2011-03-29

The perils of focus-stealing

Today I was working on a couple of remote systems from my Mac. First, I was working on an Xserve, to which I had connected via Screen Sharing (Apple’s built-in VNC client in Mac OS X). Secondly, I was working on a Linux virtual machine via the vSphere client running on a Windows 2003 server. I had connected to this Windows box via MS Remote Desktop. I had to reboot the Xserve to install updates, and while I was waiting for the VNC connection to be reestablished, I switched over to the RDC session and started working on the Linux VM.

I opened a terminal window and started working—downloading code, compiling it, etc. I was halfway through typing a command when all of a sudden it seemed as though the space bar had become stuck. I don’t write this because the space bar was physically stuck; it just seemed that way because in the Linux console, the command line was filling with spaces.
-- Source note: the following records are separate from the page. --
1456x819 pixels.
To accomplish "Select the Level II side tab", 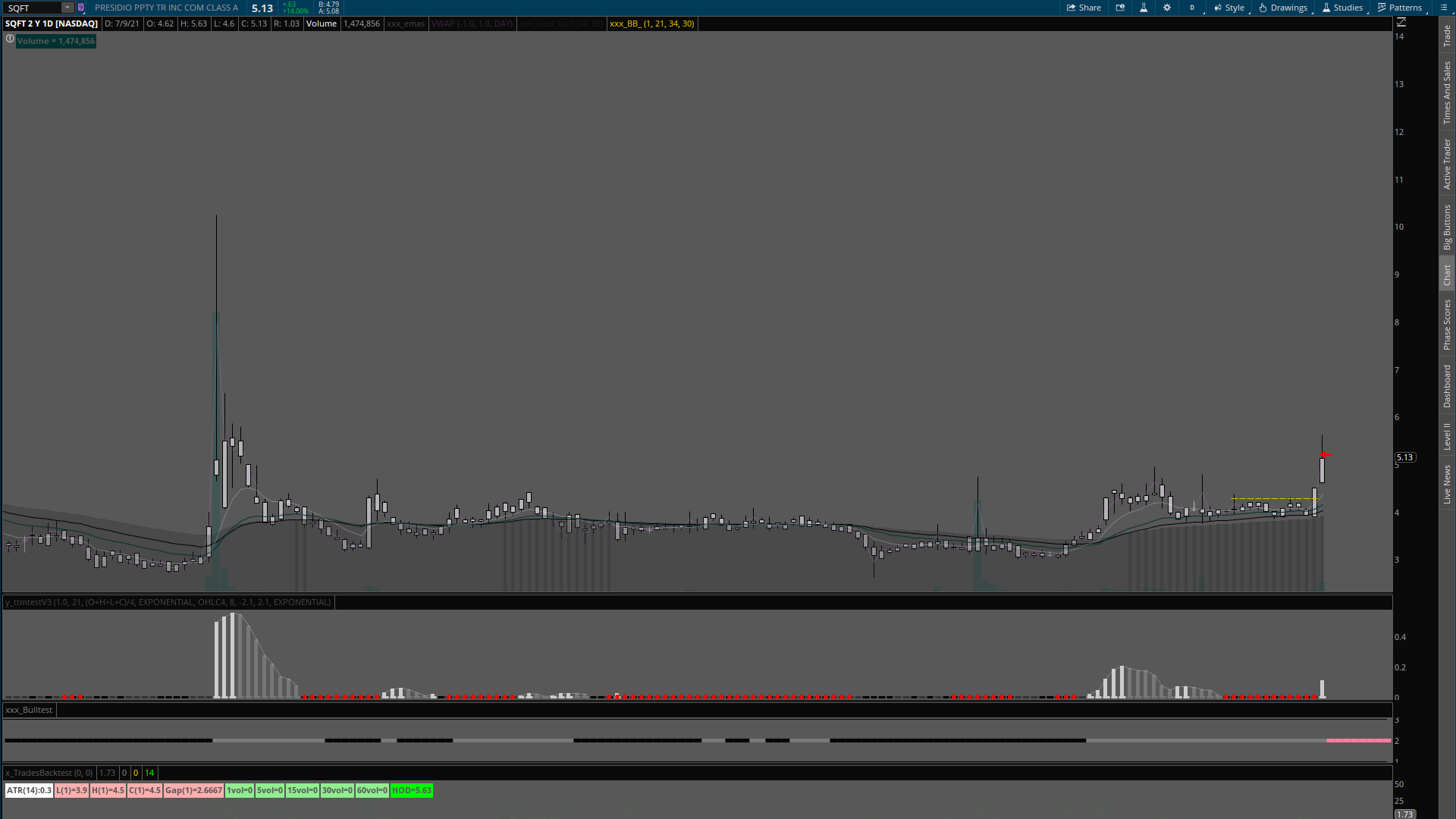I will [1447, 436].
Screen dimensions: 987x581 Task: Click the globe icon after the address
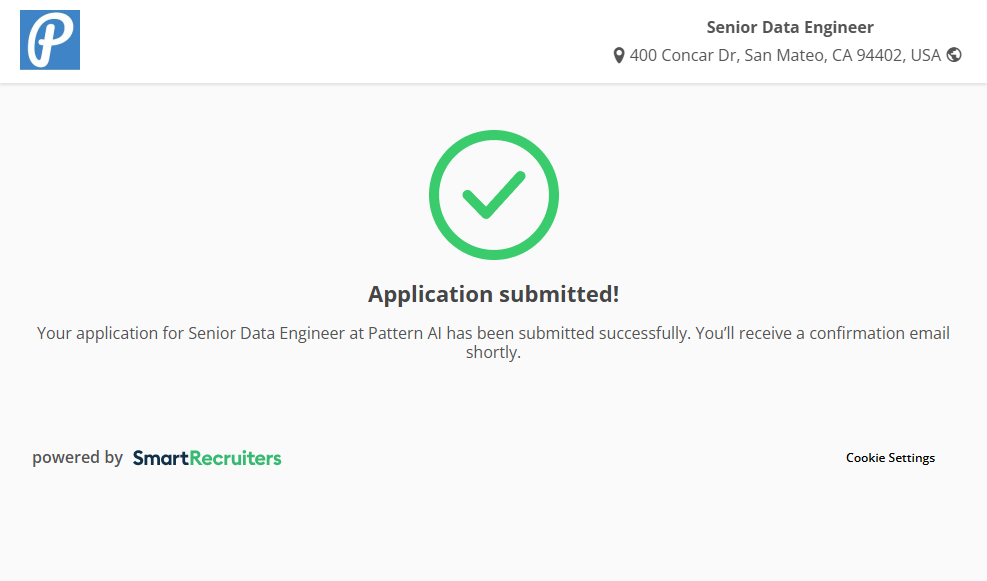[954, 55]
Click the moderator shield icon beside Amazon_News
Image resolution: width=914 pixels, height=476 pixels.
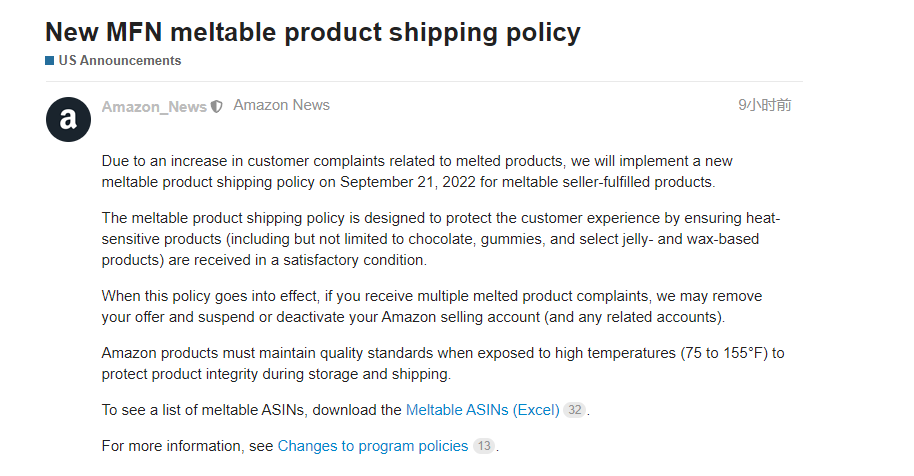click(x=217, y=107)
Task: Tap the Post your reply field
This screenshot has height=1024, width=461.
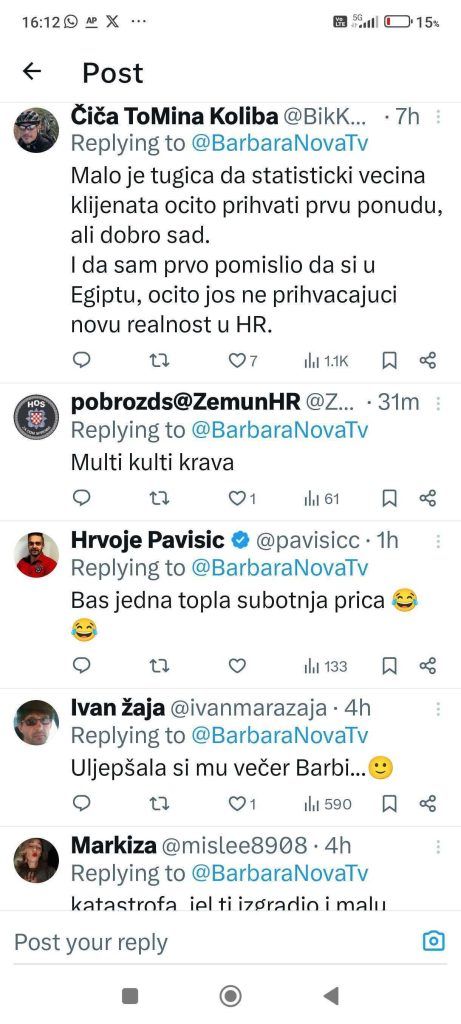Action: [215, 942]
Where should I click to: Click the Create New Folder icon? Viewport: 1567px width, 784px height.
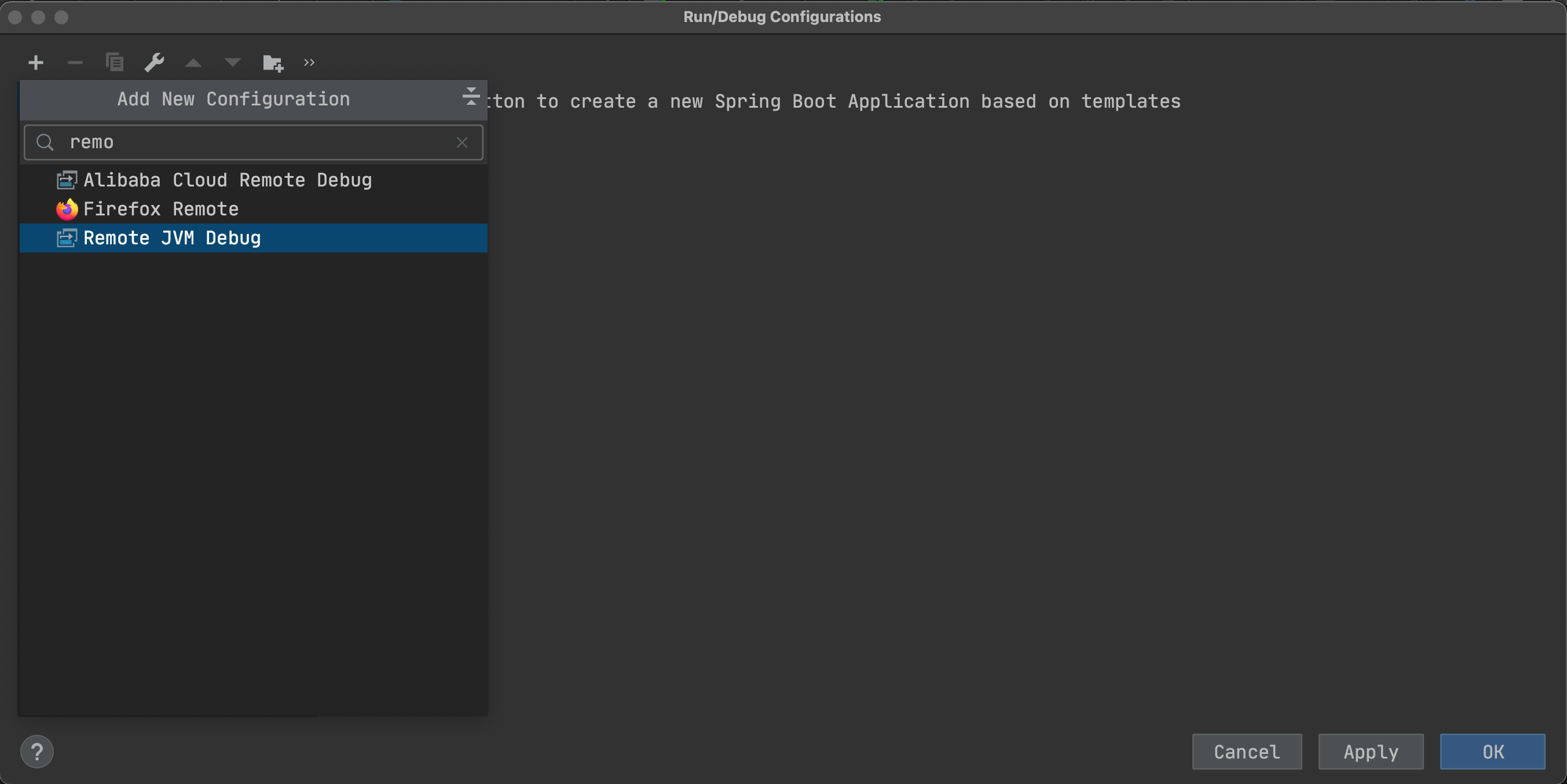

I quickly typed Control-C, but nothing happened. The spaces continued to appear, many tens per second, until the first half of the command I had typed had scrolled off the top of the terminal window. What was going on?

It was then that I realized that the VNC session had been re-established to the rebooted Xserve, and that Screen Sharing had stolen focus, forcing itself to the foreground, albeit on another display. Screen Sharing must have stolen focus between the time when I pressed the space bar down and the time when I released it. The remote box I’d been working on just assumed I was still holding down the space bar. This time, no damage was caused by this bug; however, it’s easy to imagine scenarios where this sort of problem could wreak real havoc.

Focus stealing is evil. Fix it, Apple!